Adamantly homophobic Ugandan rapper Bobi Wine has been denied entry to the UK to perform at two venues, over complaints that his songs included violently homophobic lyrics.

The 32-year-old from Kampala, who also runs a boxing club, has described himself as a “ghetto president” and believes he is a “role model” for Uganda’s underprivileged youth.



Following the announcement that he was axed from the lineup at a Birmingham and London venue earlier this month, Wine added a lengthy status update to his Facebook page, claiming that he has received “threats”, based on his anti-gay views, but defended his position, describing homosexuality as a “bad habit”, and “phenomenon”, and an “act that counters societal progress.”

Defending Uganda’s Anti-Homosexuality Act, Wine claimed that Western countries had “misinterpreted” its intention, and taken advantage of Uganda’s “vulnerability as a nation.”

He claims that the legislation, which increased punishments for “aggravated homosexuality”, was implemented after “extensive research and consultation,” and that 99% of Ugandans were in support of it.

Continuing, the rapper went on to express his personal disgust with gay people, and a confusion over why pride events, and the term “gay pride” might be used.

“How be it, I completely fail to understand the pride and why the gays are so happy about it.
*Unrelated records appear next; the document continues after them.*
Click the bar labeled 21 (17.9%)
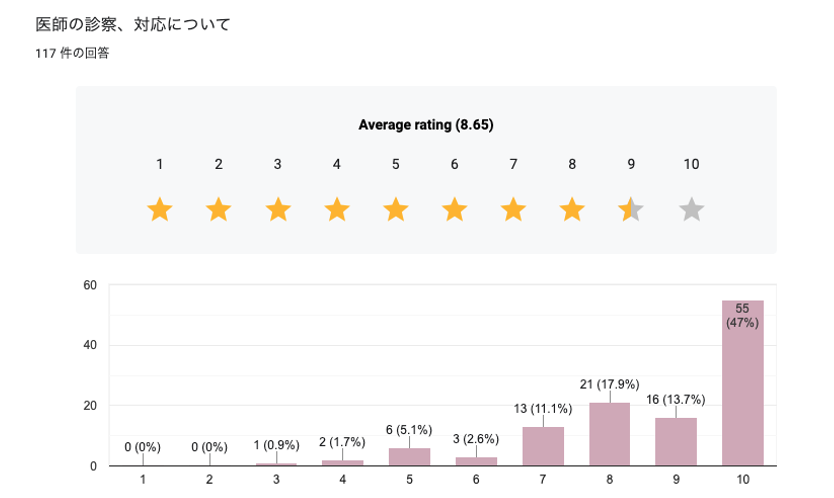The width and height of the screenshot is (834, 498). (x=609, y=434)
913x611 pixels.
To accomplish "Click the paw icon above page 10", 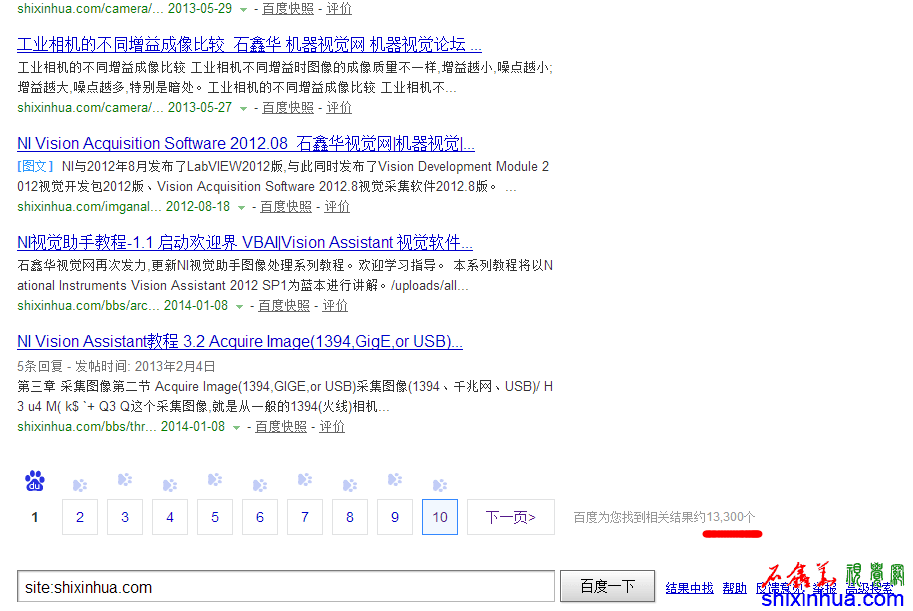I will pyautogui.click(x=440, y=485).
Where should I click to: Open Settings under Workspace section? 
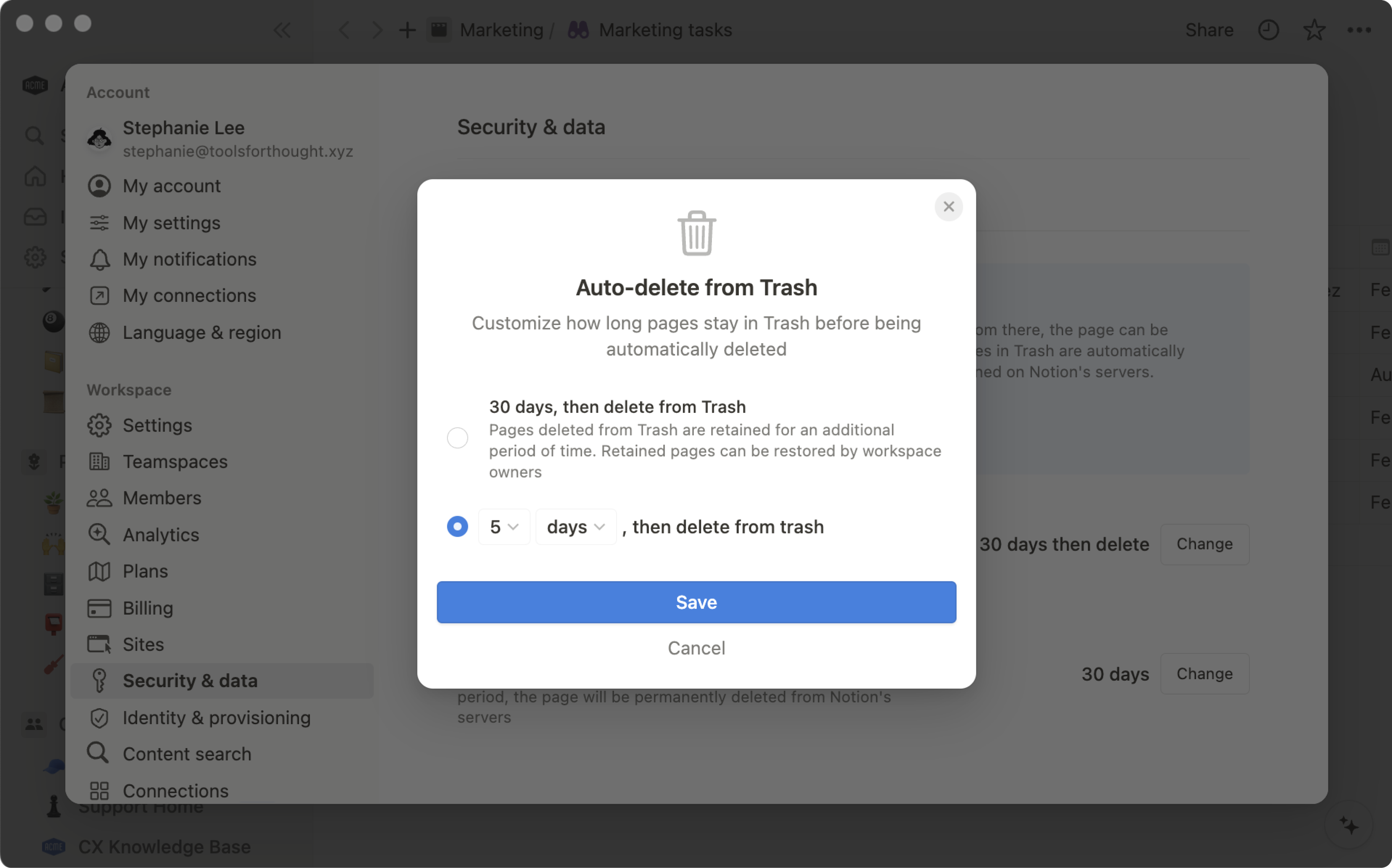pos(158,424)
If my opinion makes me third world,then am happy to be,” he writes.

He has since updated his Facebook page to say he was denied entry to the UK.

A Ugandan lawmaker has claimed the country’s President, Yoweri Museveni, is attempting to water down the country’s anti-gay law after diplomatic pressure from the West.

Earlier this month, the country’s Constitutional Court struck down the Anti-Homosexuality Act, finding that Speaker Rebecca Kadaga acted illegally by moving ahead with an initial vote on the law despite at least three lawmakers objecting to a lack of quorum.

However, following the ruling, a group of MPs have scrambled to put the law back in place, and have now gained enough support to change parliamentary regulations and allow it to be re-tabled.